BARRY DILLER, born on this date, is an American billionaire businessman. He is chairman and senior executive of IAC and Expedia Group and founded the Fox Broadcasting Company with Rupert Murdoch and USA Broadcasting. Diller was inducted into the Television Hall of Fame in 1994.
Diller began his career through a family connection in the mailroom of the William Morris Agency after dropping out of UCLA after three weeks. His proximity to the company’s file room meant that he could spend free time reading through the archives and learning the entire history of the entertainment industry. He was hired as an assistant by Leonard Goldberg, then West Coast head of ABC, who was promoted to network President at the same time Diller went to work for him in 1964, taking him on to New York City. Diller was soon placed in charge of negotiating broadcast rights to feature films. He was promoted to Vice President of Development in 1965. In this position, Diller created the ABC Movie of the Week, pioneering the concept of the made-for-television movie through a regular series of 90-minute films produced exclusively for television. In 1973, Diller would be made vice president of ABC’s prime time programming.
Diller served for 10 years as the chairman and chief executive officer of Paramount Pictures Corporation from 1974 until 1984. With Diller at the helm, the studio produced hit television programs such as Laverne & Shirley, Taxi, and Cheers, and films that include Saturday Night Fever, Grease, Ordinary People, Raiders of the Lost Ark and sequel Indiana Jones and the Temple of Doom, Reds, Terms of Endearment, and Beverly Hills Cop.

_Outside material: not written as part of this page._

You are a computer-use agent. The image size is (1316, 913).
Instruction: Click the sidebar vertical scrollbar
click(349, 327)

Diller is responsible for what the media dubs “The Killer Dillers” – people whom Diller mentored and who later became major media and internet executives in their own right. Examples include Michael Eisner (who was President of Paramount Pictures while Diller was its chairman & CEO, and went on to become chairman & CEO of The Walt Disney Company), Jeffrey Katzenberg (a head of production of Paramount under Diller who became a co-founder of DreamWorks SKG and former head of DreamWorks Animation and Walt Disney Studios), Strauss Zelnick (President at Fox while Diller was its chairman and CEO who became the founder and CEO of private equity firm ZMC, the chairman and CEO of video game company Take-Two Interactive), Don Simpson (who was President of Production at Paramount under Diller and Eisner before forming an independent production company initially based on the Paramount lot with Jerry Bruckheimer), Dara Khosrowshahi (CEO of Uber), Dawn Steel (a VP of Production for Paramount when Diller was Chair & CEO; she went on to become President of Columbia Pictures, one of the first women to run a major movie studio) and Garth Ancier (former president of BBC America).

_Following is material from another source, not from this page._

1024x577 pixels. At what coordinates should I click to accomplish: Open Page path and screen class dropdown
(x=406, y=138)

In 2001, Diller married fashion designer Diane von Fürstenberg, mother of Prince Alexander von Fürstenberg and Princess Tatiana von Fürstenberg. Diller owns an estimated third of her eponymous fashion company. As of June 2020, Diller’s estimated net worth was $4.2 billion. He owns Eos, one of the largest private sailing yachts in the world.
The media has speculated on Diller’s sexual orientation. As reported in James B. Stewart’s 2005 book DisneyWar, Michael Eisner sent a confidential letter to The Walt Disney Company board of directors in 1997 during its search for a successor to Eisner: “Pressed by the board to name a successor, Mr. Eisner cited the entertainment executive Barry Diller, but then wrote a confidential letter to the board saying that ‘the fact he is a homosexual should have no weight,’ which, at the time, all but guaranteed Mr. Diller would never succeed him.” — James B. Stewart, DisneyWar
New York wrote in 2001 that Diller is “often referred to as bisexual”, having “lived most of his adult life as a more or less openly gay man”, while his relationship with Diane von Fürstenberg “is said to be a warm and genuine one”. Diller wrote about his homosexual relationships in his 2025 memoir Who Knew. However, Diller has described his sexuality as also being fluid.